Convert a warc filled with pdf records to a warc with plain text records.
This project only depends on warcio and pd3f (currently on our own branch with a couple of bugfixes).
pip3 install -r requirements.txt
docker-compose up -d
./pdfwarc2warc.py pdf.warc.gz > text.warc.gz
Make sure Parsr is running and accessible through http (default localhost:3001 but changeable through the --parsr-location
option.).
The main thread reads records into a queue, which workers (controllable through -j
or --threads
) pick records from. Each worker then grabs the pdf from the record, submits it to parsr, processes the response with pd3f, and puts the text back into the record payload. The record is then put on another queue to be written to stdout (or whatever file is specified with --output
.)
A lot of things can go wrong when processing PDF files. Generally, records that produce errors are skipped over, unless an error is unrecoverable (e.g. parsr cannot be contacted, or a filesystem error).

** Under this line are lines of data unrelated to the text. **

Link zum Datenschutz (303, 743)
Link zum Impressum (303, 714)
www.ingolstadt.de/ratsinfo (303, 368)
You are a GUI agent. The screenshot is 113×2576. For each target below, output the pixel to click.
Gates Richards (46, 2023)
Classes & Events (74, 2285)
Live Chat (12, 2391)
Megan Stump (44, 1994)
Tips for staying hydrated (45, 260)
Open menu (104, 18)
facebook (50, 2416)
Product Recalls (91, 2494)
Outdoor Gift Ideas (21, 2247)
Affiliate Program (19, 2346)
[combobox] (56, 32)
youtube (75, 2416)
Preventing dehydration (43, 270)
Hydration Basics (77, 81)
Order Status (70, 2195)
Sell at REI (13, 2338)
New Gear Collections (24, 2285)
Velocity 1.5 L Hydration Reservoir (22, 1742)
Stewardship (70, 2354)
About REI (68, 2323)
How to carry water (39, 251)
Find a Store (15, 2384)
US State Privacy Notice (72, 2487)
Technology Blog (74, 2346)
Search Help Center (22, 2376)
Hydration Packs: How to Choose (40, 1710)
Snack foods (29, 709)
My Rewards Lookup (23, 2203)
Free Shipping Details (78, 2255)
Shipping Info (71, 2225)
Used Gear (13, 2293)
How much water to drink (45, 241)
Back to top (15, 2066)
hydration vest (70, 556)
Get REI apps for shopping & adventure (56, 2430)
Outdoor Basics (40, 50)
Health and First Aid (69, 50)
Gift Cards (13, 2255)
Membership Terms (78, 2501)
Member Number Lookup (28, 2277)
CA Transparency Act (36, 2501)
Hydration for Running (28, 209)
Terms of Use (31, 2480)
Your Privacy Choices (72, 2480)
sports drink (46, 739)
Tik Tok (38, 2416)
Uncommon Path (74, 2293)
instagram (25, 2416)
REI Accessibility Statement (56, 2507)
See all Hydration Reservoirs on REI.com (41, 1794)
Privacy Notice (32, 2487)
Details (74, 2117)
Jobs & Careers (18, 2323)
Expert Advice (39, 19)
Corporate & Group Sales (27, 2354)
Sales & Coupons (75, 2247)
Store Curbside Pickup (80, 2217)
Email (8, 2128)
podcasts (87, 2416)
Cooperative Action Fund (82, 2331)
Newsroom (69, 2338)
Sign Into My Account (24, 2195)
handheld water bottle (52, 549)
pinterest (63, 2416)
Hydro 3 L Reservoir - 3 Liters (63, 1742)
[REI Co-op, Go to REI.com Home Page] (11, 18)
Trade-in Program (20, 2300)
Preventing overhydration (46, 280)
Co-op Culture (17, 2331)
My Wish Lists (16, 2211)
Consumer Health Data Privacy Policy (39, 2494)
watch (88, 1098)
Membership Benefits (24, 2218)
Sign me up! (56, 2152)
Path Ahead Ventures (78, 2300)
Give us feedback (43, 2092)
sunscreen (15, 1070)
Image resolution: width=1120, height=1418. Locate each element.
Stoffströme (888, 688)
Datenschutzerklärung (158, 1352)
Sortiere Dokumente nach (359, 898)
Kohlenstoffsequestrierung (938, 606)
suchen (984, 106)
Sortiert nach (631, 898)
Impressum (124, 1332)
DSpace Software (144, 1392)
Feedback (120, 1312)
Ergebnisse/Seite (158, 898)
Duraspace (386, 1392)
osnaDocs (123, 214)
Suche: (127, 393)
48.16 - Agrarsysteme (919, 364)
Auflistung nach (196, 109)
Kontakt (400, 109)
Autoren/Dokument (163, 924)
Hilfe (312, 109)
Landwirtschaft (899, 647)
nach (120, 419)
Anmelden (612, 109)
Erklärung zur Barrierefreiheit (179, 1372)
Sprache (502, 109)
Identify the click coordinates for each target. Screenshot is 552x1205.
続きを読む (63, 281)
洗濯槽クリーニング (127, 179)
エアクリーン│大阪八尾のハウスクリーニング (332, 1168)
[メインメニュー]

To aid debugging the PDF processing (mainly done by pd3f) there is a --dump-errors path/to/folder
option that dumps the exception traceback, the pdf, and any response from parsr (if there was any) for unknown errors to a folder, keyed by the warc record id.
Some errors are already pro-actively caught before we pass on the parsr output to pd3f, mainly around empty documents, or documents without any text.